O termo alma designa, na Escritura, a vida humana. Retomamos, então, o que disseram os filósofos antigos até Tomás de Aquino acerca deste assunto. Alma é o dado da pessoa humana por inteiro, em sua integridade absoluta. É o que há de mais íntimo no homem. É o que há de valor mais absoluto na natureza humana, o que mais particularmente o faz ser imagem de Deus. A alma, conforme a Tradição cristã é o princípio espiritual existente no homem.

A alma, contudo, não descarta a realidade do corpo. Não o torna menos importante ou uma “carcaça” que a aprisiona, como pensava Platão e muitos pensadores de sua época. O corpo participa também da dignidade da imagem de Deus. Somos corpo humano, animados por uma alma espiritual, e é a pessoa humana inteira que está destinada a tornar-se, no Corpo de Cristo, o Templo do Espírito (cf. 1Cor 6, 19-20; 15,44-45).

A constituição pastoral Gaudium et Spes nos declara que “unidade de corpo e de alma, o homem, por sua própria condição corporal, sintetiza em si os elementos do mundo material, que nele assim atinge sua plenitude e apresenta livremente ao Criador uma voz de louvor” (14,1). Portanto, não é lícito ao homem desprezar a vida corporal. Pelo contrário, ela deve ser estimada e honrada, pois é criada por Deus e destinado à ressurreição no último dia.

É tão profunda a unidade da alma e do corpo que se deve considerar a alma como a forma do corpo. Graças à alma espiritual que o corpo é constituído de matéria, torna-se um corpo humano e vivo. Matéria e espírito são, assim, duas naturezas unidas no homem, e essa união forma uma única natureza.

Para a Igreja Católica, cada alma espiritual é diretamente criada por Deus, o que torna também cada uma delas imortal.

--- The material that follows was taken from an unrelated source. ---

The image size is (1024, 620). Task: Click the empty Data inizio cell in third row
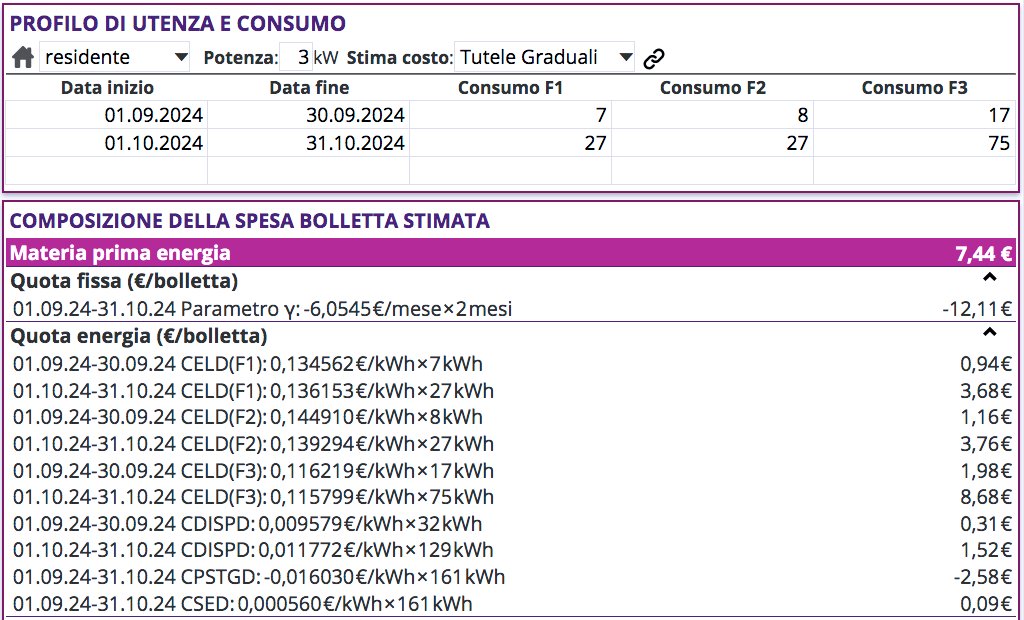107,170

A alma não perece quando separada do corpo na morte. Ela também irá se unir com o corpo novamente na ressurreição final. Apesar de parecer que alma e corpo são distintos, a teologia cristã-católica nos assegura que essa dualidade platônica não existe. Tanto alma quanto corpo convivem em especial harmonia e coerência.

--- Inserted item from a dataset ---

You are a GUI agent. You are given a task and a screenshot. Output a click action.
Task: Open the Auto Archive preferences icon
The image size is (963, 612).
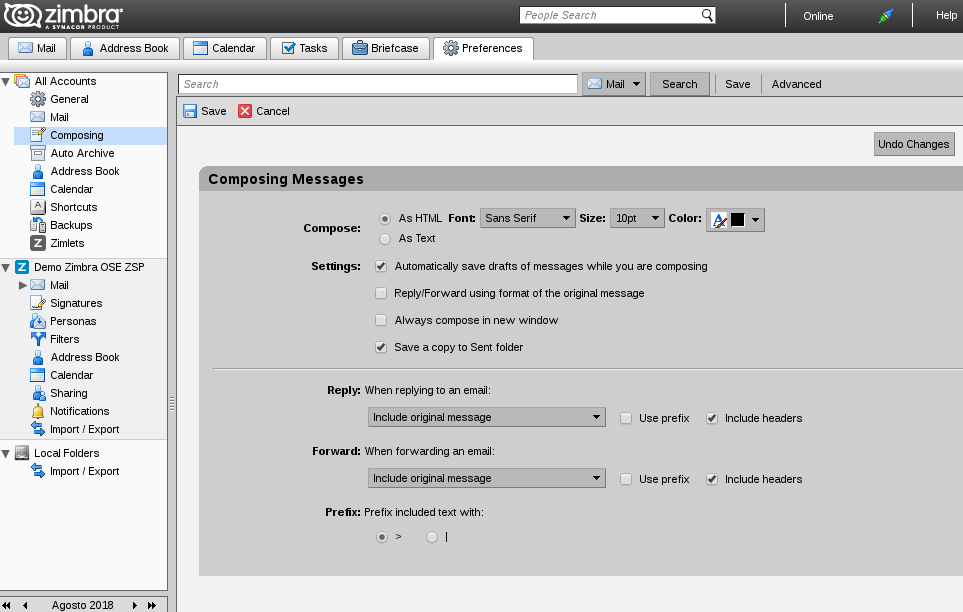click(x=38, y=153)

Toda a especulação metafísica acerca não só da alma, mas de todo o sentido da vida tem se esvaído e tornado o pensamento humano algo utilitarista. Só “vende” aquilo que é útil. Mesmo a filosofia, dependo da realidade e do lugar, tem adquirido esse caráter pragmático das coisas. E assim vamos deixando de lado cada vez mais questões por vezes de ordem ontológica. E, com isso, vamos perdendo até mesmo o sentido de nossa vida.

 

 “Nisto do qual chamamos de civilização, desde que o homem abandonou a metafísica, a morte não tem mais sentido” (Fernando Gonzáles).

 

 

REFERÊNCIAS BIBLIOGRÁFICAS

 

ABBAGNANO, Nicola. Dicionário de filosofia. 4 ed. São Paulo: Martins Fontes, 2000.

 

CONSTITUIÇÃO PASTORAL Gaudium et Spes. In: Documentos do Concílio Ecumênico Vaticano II, São Paulo: Paulus, 1997.

 

REALE, Giovanni; ANTISERI, Dario. História da filosofia: Antiguidade e Idade Média. São Paulo: Paulus, 1990, v. 1.

 

_______________. História da filosofia: filosofia pagã antiga. São Paulo: Paulus, 2003, v. 1.

 

_______________. História da filosofia: do Humanismo a Descartes. São Paulo: Paulus, 2005, v. 3.